Oxford BioMedica, a leading gene therapy company, said its partner MolMed has received regulatory approval to start a phase III trial of TK therapy for high risk acute leukaemia. The start of the trial triggers an undisclosed milestone payment to Oxford BioMedica.
Under a license agreement with Oxford BioMedica, MolMed's TK therapy product employs Oxford BioMedica's retroviral ex vivo gene delivery technology.
AIFA, the Italian Health authority, authorised the start of a Phase III trial (TK008), in Italy, of MolMed's TK cell therapy in patients affected by high risk acute leukaemia and receiving haematopoietic stem cell transplantation from a partially compatible family donor (haplo-HSCT).
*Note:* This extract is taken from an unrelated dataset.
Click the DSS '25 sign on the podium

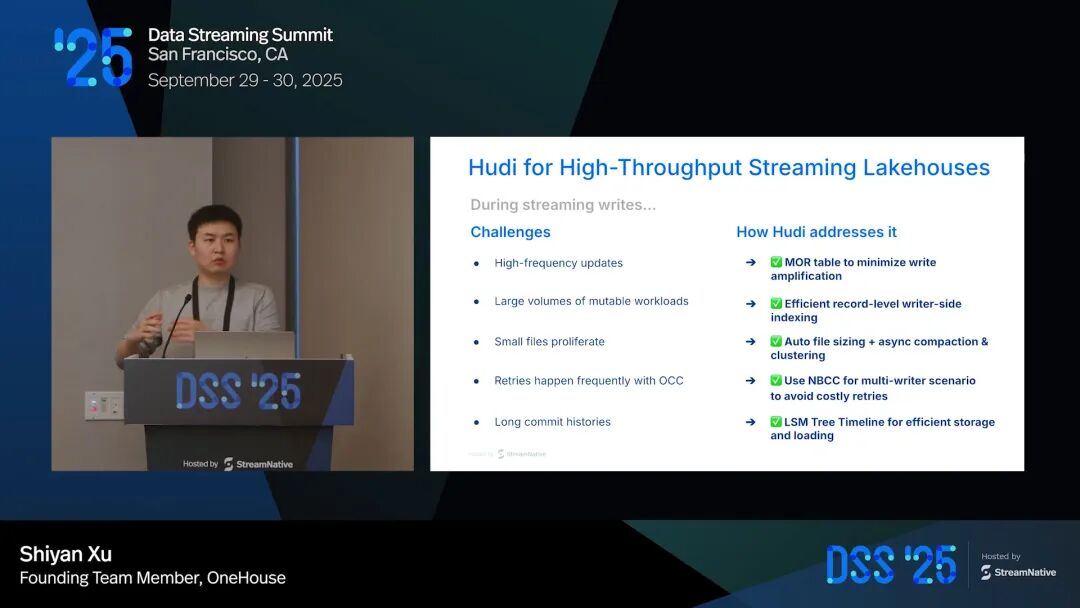click(238, 391)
AIFA clearance, the very first one in Italy for a phase III of a cell/gene therapy, requires the completion of analytical characterisation of TK components within the treatment of 20 per cent of patients involved in the study, and follows approval of the clinical protocol, obtained in December 2007 by the Ethical Committee of the first clinical centre involved.
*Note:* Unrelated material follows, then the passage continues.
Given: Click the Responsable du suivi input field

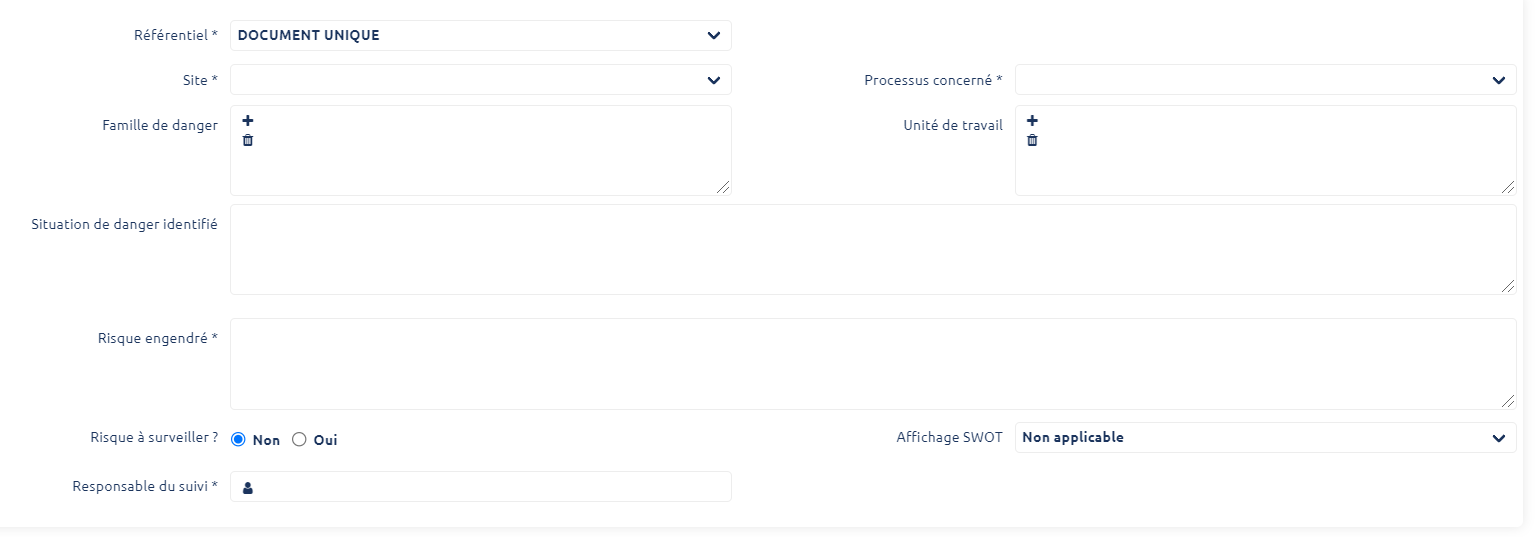Looking at the screenshot, I should 490,487.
EMEA supported MolMed in preparing phase III, by providing protocol assistance and scientific advice as granted by the Orphan Drug designation of TK. The multicentric, randomised phase III trial will assess the very positive outcome of phase I/II trial TK007 that resulted in an exceptional improvement in survival of patients by promoting rapid and sustained immune reconstitution, and proved safety and efficacy of haplo-HSCT, thus enabling feasibility of transplantation from partially incompatible family donors.
Claudio Bordignon, president and chief executive officer, MolMed, said, "The remarkable results obtained in the phase I/II trial show the importance of TK therapy in making stem cell transplantation available for all candidate patients lacking a fully compatible donor, who are approximately 60 per cent of those who could benefit from this potentially curative treatment".
TK therapy is based on the use of genetically engineered (TK+) donor T lymphocytes, used in association with haplo-HSCT. TK+ donor lymphocytes can control the main complications associated with haplo-HSCT, while maintaining the anti-leukaemia effects of the transplant, thereby increasing both patients' survival and the number of available donors. Orphan drug designation for TK has been granted by the EMEA in 2003 and by the FDA in 2005. MolMed's strategic partner Takara Bio Inc. (Japan) is developing TK for the Asian markets.
Oxford BioMedica is a biopharmaceutical company specialising in the development and commercialisation of novel therapeutic vaccines and gene-based therapies with a focus on oncology and neurotherapy.